Prime Minister Justin Trudeau unveiled an updated national climate plan Friday that includes a $170-per-tonne carbon price in 2030, C$15 billion in new climate spending, a more modest Clean Fuel Standard, and a slight increase in the country’s 2030 carbon reduction goal—just barely enough to keep the government’s promise to boost its ambition beyond the 30% target originally adopted by the Stephen Harper government in 2015.
The plan commits to an eight-megatonne reduction in the 2030 target, from 511 to 503 Mt, enough to bring the percentage up from 30% to fractionally more than 31%. Ottawa projects a carbon reduction of 32 to 40% by 2030 if provincial governments get onboard with their own climate action plans.
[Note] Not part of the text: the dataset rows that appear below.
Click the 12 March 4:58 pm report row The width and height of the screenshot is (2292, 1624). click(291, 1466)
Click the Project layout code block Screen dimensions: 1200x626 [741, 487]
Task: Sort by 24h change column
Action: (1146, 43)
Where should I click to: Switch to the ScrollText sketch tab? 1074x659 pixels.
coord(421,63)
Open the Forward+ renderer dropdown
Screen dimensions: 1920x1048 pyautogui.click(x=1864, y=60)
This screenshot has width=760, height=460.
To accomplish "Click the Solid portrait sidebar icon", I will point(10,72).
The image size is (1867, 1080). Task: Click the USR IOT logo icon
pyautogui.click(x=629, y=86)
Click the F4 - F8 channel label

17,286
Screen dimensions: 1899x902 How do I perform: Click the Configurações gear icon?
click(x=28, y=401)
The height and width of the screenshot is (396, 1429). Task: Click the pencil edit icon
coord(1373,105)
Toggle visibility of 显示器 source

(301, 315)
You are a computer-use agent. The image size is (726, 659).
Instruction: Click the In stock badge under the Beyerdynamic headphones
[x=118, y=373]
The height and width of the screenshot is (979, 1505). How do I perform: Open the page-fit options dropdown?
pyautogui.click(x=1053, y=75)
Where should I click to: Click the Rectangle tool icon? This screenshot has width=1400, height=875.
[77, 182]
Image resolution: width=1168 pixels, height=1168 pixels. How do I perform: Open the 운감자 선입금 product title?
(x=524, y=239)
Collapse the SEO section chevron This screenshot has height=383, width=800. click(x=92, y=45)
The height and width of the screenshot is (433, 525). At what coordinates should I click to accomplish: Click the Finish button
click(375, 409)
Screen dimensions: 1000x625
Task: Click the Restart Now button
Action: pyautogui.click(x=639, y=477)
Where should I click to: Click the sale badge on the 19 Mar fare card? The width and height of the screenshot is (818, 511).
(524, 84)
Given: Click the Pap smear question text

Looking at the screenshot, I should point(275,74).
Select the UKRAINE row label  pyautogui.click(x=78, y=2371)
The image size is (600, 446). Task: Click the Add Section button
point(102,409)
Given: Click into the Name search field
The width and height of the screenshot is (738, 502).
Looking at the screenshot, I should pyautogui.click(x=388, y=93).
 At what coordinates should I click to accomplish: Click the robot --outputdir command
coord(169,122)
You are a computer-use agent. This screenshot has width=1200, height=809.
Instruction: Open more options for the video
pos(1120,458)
“By making a long-term commitment to regular and transparent increases in Canada’s carbon price, Canada is sending a clear signal to investors in the electricity sector, and across the economy, that the time to invest in low- and no-carbon solutions is now—and that the rate of investment needs to be accelerated,” said Robert Hornung, President and CEO of the Canadian Renewable Energy Association. “We support the federal government’s commitment to ensuring that Canada’s electricity system produces net-zero greenhouse gas emissions by 2050, and we believe a clean electricity performance standard can be an important tool in enabling this transition.”